# LPT: Does Revenue acknowledge receipt of completed Return?



## dewdrop (29 Apr 2013)

Does Revenue acknowledge receipt of completed Return?


----------



## Bronte (29 Apr 2013)

If you need proof of sending in your return, and people should always do this for important documents then they should send it by recorded delivery, or else drop it into revenue and get them to photocopy the first page and stamp it - meaning they have received it.


----------



## twofor1 (29 Apr 2013)

I filled in the form on line and paid the appropriate amount with a debit card.

No receipt was issued or payment was not acknowledged.

I logged in the following week to be told I had not yet registered or paid.
Phoned up the helpline to be told ‘’My Bank statement was my receipt, and not to worry about it’’

I argued my bank statement only says LPT and an amount paid, but makes no reference to the property it relates to, I could have paid relatives LPT. I have no documentary evidence to say I paid LPT for my property, in fact all I have is documentary evidence to say I have not registered or paid, as this is what I am told when I log in to my account.

Several phone calls and supervisors over a few weeks all refused to send a receipt or an email acknowledging payment was made for this property, stating they do not issue receipts, they could see I paid, but just could not see it in the right place, they also said this was a problem for a small number of returns and would be rectified in time.

I can now see in my case anyway that the problem is rectified, but if I did not push it, I’m guessing that as their system was saying I had not registered or paid, that Revenue would have pursued me for the estimated amount through one of the various options mentioned in their information leaflet, I could see problems in the future, if this issue was not sorted now.

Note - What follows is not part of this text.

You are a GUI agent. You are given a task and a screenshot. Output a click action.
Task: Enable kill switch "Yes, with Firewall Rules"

A receipt in some form is not a lot to ask for.

Unbelievable.


----------



## mf1 (29 Apr 2013)

How hard is it for the taxpayer to send an email confirming the position? 

Email: lpt@revenue.ie

I deal with Revenue a lot - I have no issue with occasional communication matters that are a consequence of new systems and deadlines. I just follow it up. 

mf


----------



## twofor1 (29 Apr 2013)

mf1 said:


> How hard is it for the taxpayer to send an email confirming the position?


 
How hard is it for revenue to send an email confirming payment ?


----------



## callybags (29 Apr 2013)

This has puzzled me as well.

When I registered online I had to provide an email address before I could pay.

What do they want this for if they can't issue a receipt?


----------



## AlbacoreA (29 Apr 2013)

I was a bit baffled aswell. They do provide a transaction number, which you can save, if you do it online. I always take a screenshot and a text copy of these things. Bit sloppy though.


----------



## Knuttell (29 Apr 2013)

twofor1 said:


> [Phoned up the helpline to be told ‘’My Bank statement was my receipt, and not to worry about it’’

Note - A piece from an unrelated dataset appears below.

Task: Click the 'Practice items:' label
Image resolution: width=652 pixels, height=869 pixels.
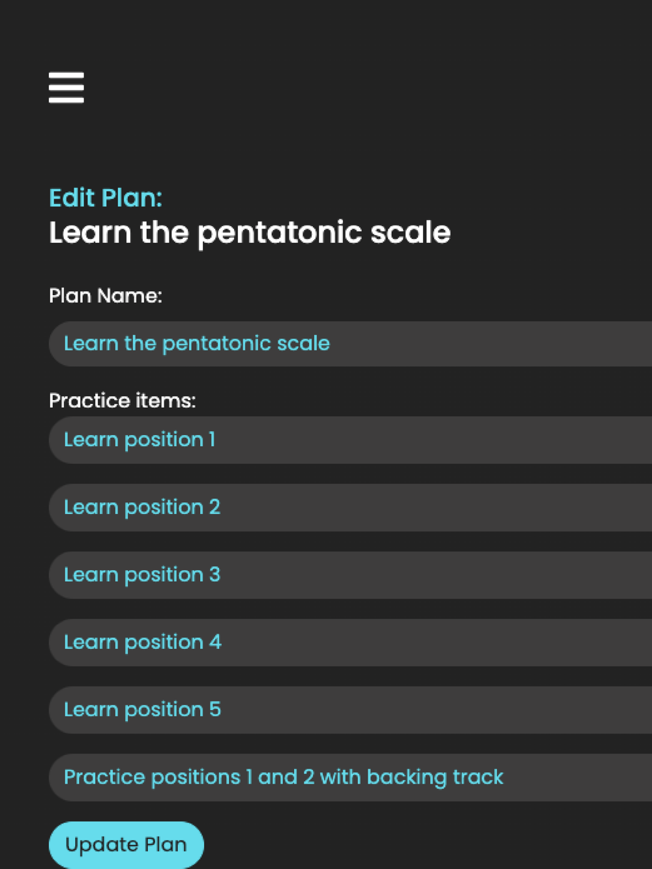Action: (x=123, y=401)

As a landlord how am I going to claim this as an expense without a receipt?

I get a receipt for everything I pay for,indeed its probably enshrined in some consumer law somewhere that a receipt must be provided.

They need to be pulled on this one and pulled good and hard,its not in any way acceptable.


----------



## rayn (29 Apr 2013)

Surely there is no need for a receipt if paying online.
A quick check online will tell if you have paid and the amount.
It says "OUTSTANDING BALANCE €0.00" and at bottom says "No further action required this year"
If you really need evidence of payment print off this page.


----------



## Brendan Burgess (27 Jun 2013)

*How do I get a receipt for the LPT?*

My mother has sold her house and the solicitor needs a receipt to show that the LPT has been paid.

According to the LPT website 

Will Revenue issue a *receipt* to me when I have filed my Return?



> *22.    Will Revenue issue a receipt to me when I have filed my Return?  *
> Where you submit a paper Return, no receipt will be issued by  Revenue. We recommend that you keep a record of the information you  provide on your LPT Return:
> 
> 
> ...


She had filled in a Single Debit Authority,so it would not have been paid by the closing date next week. 
So I paid it by Laser Card and they said that they don't issue receipts. 

She doesn't have her PIN anymore, so I can't access her file online. Can she get her PIN sent out again? If she does, will this be any good? 

What will people who are paying it monthly do if they want to sell their house?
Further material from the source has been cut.